/
Karl Marx
/
Yirminci Yüzyılın hemen hemen bütün çalkantılarının ve siyasal olaylarının, kutuplaşmaların güçlü etkisi oldu. Dünyanın en çok okunan, hakkında en çok kitap yazılan, yine ardında en çok kitap, en çok iz bırakanı da o'dur.
Yahudi asıllı filozof, yazar, politik ekonomist ve Marksizmin teorisyeni Karl Marx, 5 Mayıs 1818 Trier de doğdu - 14 Mart 1883 Londra'da öldü...
Dünyayı şirazesinden çıkarmaya yetecek bir 65 yıl...
Denilebilir ki dini kitaplardan sonra, okunmasa da, anlaşılmasa da dünyanın en çok bildiği kitabın DAS KAPİTAL'ın yazarı.
Das Kapital(1867) Karl Marx'ın en önemli yapıtlarındandır. Sanayi Devrimi’nin ilk dönemlerinde yükselen kapitalist üretim biçimine karşı çıkan ve bu üretim biçiminin farklı, ciddi bir eleştirisi, kapitalizmin Marksist açıdan iktisadi dille tahlilidir. Toplam üç cilttir. 2. ve 3. ciltler Marx'ın ölümünden sonra Friedrich Engels tarafından notlarının düzenlenmesi sayesinde yayınlanmıştır.
Eserin 1. cildi sermayenin üretim sürecini,, 2. cildi sermayenin dolaşım sürecini, ve 3. Cildi ise bir bütün olarak kapitalist üretim sürecini konu almaktadır.
HEGEL okulundan gelen ama HEGEL'i eleştirerek, onun idealist yaklaşımı yerine maddeci yaklaşımla ayrılan, ENGELS'le birlikte dünyanın en büyük ütopyasını; komünizmi biçimlendiren ve rasyonelize ederek hayata geçirme fırsatını da göremese de bulan MARKS'ın bilinç ve ciddi alt yapı isteyen çok karmaşık gözüken felsefesinin dayandığı noktaları kısaca özetlersek geniş halk yığınlarınca neden sempatik bulunduğu belki birazcık anlaşılır.
*Üretim araçlarının sermayeden alınıp, işçi sınıfına devrini,
*Toplumsal lokomotif olarak işçi sınıfının aktif rol oynamasını,
*Devlet düzeninin paylaşımcı ve halk yönetimine dayalı olmasını...önemser.

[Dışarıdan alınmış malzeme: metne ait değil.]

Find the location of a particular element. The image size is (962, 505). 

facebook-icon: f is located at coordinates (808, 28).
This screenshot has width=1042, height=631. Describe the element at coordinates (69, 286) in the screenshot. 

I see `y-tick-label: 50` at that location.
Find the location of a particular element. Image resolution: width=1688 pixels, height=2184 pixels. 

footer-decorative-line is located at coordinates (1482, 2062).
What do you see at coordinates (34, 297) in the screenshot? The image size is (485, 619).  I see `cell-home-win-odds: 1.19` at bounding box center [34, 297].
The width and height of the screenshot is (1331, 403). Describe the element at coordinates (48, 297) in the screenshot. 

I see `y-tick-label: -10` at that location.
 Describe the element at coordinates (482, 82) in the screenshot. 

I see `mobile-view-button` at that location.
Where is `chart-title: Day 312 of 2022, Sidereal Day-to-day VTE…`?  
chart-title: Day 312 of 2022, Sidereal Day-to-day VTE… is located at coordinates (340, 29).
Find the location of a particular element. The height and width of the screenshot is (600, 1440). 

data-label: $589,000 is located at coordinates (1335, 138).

Marksist Felsefe bilimsel yöntemlerle
* Diyalektik
* Eylem felsefelerine dayanır.
Uygulamasında türlü biçimler ortaya çıkmasına ve bu nedenlerle Maocu, Leninci, Enverci... gibi adlandırılmasına karşın, dünyanın oldukça geniş bir coğrafyasında bir devlet düzeni olarak benimsenen SOSYALİZM, her ne kadar materyalist felsefeyi öncelese de, geniş yoksul kitleleri etkilerken herhalde HEGEL'in "idealist romantizm"inin etkileriyle "hak emek" ilişkisini başat imge olarak bayrak yapar.
Marks'a göre dünyadaki bütün çatışmaların temelinde "sınıf " yatar. Bu çatışmaların yok edilmesi için proleterya egemenliği temel koşuldur. Aslında Platon'da üretici bir sınıf olarak var olan işçi sınıfı bu kez yönetime de olmaz olmaz aday gösterilmiştir. Platon'un Devlet'inin yönetenler filozof olmalıdır seçkinciliğine karşın, DAS KAPİTAL ve tıpkı dinler gibi yoksul ve ezilen sınıflar üzerinde yoğunlaşan Marksizm, kitlelerin ilgisini de en çok bu yönüyle çekmeyi başarmıştır.
Marksizmin bu en güçlü yanı belki de en zayıf yönü de olacak; yönetici de liyakat mi, yoksa "emek" mi aranmalı, tartışmasıyla çağa damgasını vuracaktır.